What is the difference between Kontakt and a virtual instrument bundle such as Native Instruments Komplete or Omnisphere?
If I were to have either of these three things, how would I go about using them to create a basic hip hop beat or something simple?
You could create a beat with some beat making device. Then layer a bass with some bass making device. Then add melodies, hooks and ear candy with a melody, hook and ear candy making device.
Take a read through what's bundled with Komplete if you're interested in it: https://www.native-instruments.com/en/p ... -products/ , and you can see what different devices are available to you.
From the top of the page, we have TRK-01, a kick and bass instrument, that can be our initial beat machine because beats generally have kicks in them. Maybe our bass too.
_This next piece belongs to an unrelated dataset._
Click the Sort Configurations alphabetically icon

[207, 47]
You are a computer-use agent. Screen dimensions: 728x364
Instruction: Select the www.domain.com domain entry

Scroll down and we see something called Monark, a "Monophonic synthesizer capturing every sonic nuance of the king of analog". Interesting, let's stick some of that in there. Maybe as bass because analogue bass is fat and cool. We then see Rounds... "complex, sequenced, sound shifting capabilites." Maybe we can use that as a foundation for some melody lines, or some ear candy, who knows! Bung it in, go nuts and have fun.
We then come to sampled instruments, let's play a few of these until we find something we like for our melody.
We then come to Drums and Percussion instruments, i guess we could exchange one of these in place of the TRK. Let's try them out and see. And on it goes...
Are these sounds agreeable to you? I haven't got a clue. It's your music, your choice. And that's the point.
As for differences between things, read their descriptions. Kontakt: https://www.native-instruments.com/en/p ... kontakt-6/ - "The definitive sampling platform". Komplete: https://www.native-instruments.com/en/p ... mplete-12/ - "The worlds leading production suite". Omnisphere: https://www.spectrasonics.net/products/omnisphere/ , is "the flagship synthesizer of Spectrasonics - an instrument of extraordinary power and versatility."
Synthesising sounds comes learning how to synthesise sounds, whether they be 'proper' sounds or electronica noises.
What is the difference between a sampler like the Kontakt mentioned and the idea of sampling where you use a sound from a previous record to drive a new record? Is there a difference? Meaning is it simply an interface to load samples into and then playback as selected?
I have a producer friend with a grammy under his belt and another mutual friend that has been continuing to participate and contribute to the music industry in a meaningful way. I asked the second the same question I posed in the initial post and he told me my answer was basically VSTs. That's an answer I knew already but I've been needing clarification as far as to how they function and their real life application.
A copy of Native Instruments 11 Select is only $200 and I'm thinking about saving up a little and purchasing it as and end all be all I need to try some of this stuff for real option. Komplete 11 itself is almost $500 and Komplete 11 Ultimate is around $1200.
Obviously, spending $1200 on some software that I mostly don't know how to use is out of the question. $500 could happen comfortably with my tax return coming up in February and $200 could get taken care of relatively easily.
My main question would be, is Komplete 11 Select an encapsulating enough product to entice and progress a beginner or am I going to be stuck with a library of generic content like when there's only XXXL shirts left come clearance time at a store? I would very much rather spend the $500 a few months from now and be set up for real.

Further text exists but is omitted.